**EXTRACTED MATERIAL**

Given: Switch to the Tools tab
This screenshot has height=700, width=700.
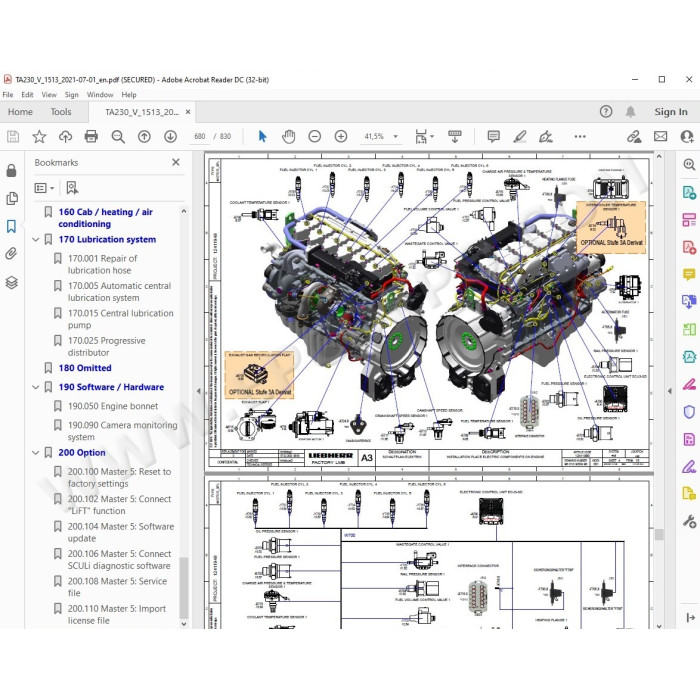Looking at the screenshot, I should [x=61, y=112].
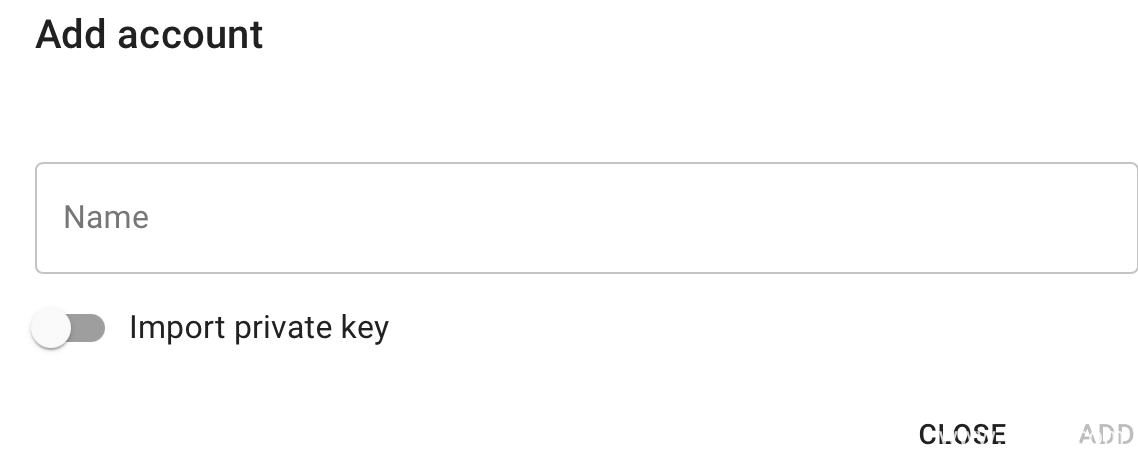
...
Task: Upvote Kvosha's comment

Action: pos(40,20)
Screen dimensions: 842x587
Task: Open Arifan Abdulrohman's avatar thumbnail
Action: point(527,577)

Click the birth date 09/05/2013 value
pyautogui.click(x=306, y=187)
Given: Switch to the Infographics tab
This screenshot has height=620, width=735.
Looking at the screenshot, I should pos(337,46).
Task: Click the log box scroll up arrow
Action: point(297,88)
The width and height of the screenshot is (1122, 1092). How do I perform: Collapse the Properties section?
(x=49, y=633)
==
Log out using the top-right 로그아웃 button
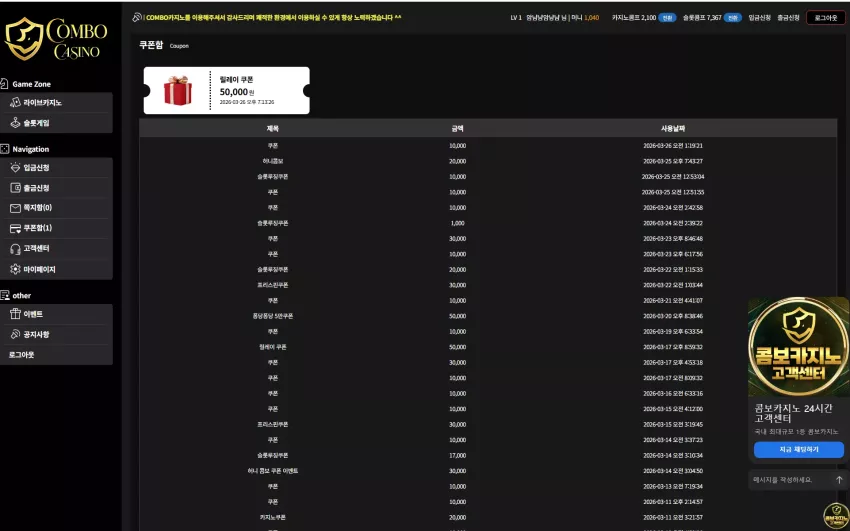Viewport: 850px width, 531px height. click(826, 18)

**WHAT THE EXERCISE ASKS**
Filter the data above, keeping only lines that include the string "Switch".

**RESULT BELOW**
Given: Switch to the Tools tab
Given: Switch to the Infographics tab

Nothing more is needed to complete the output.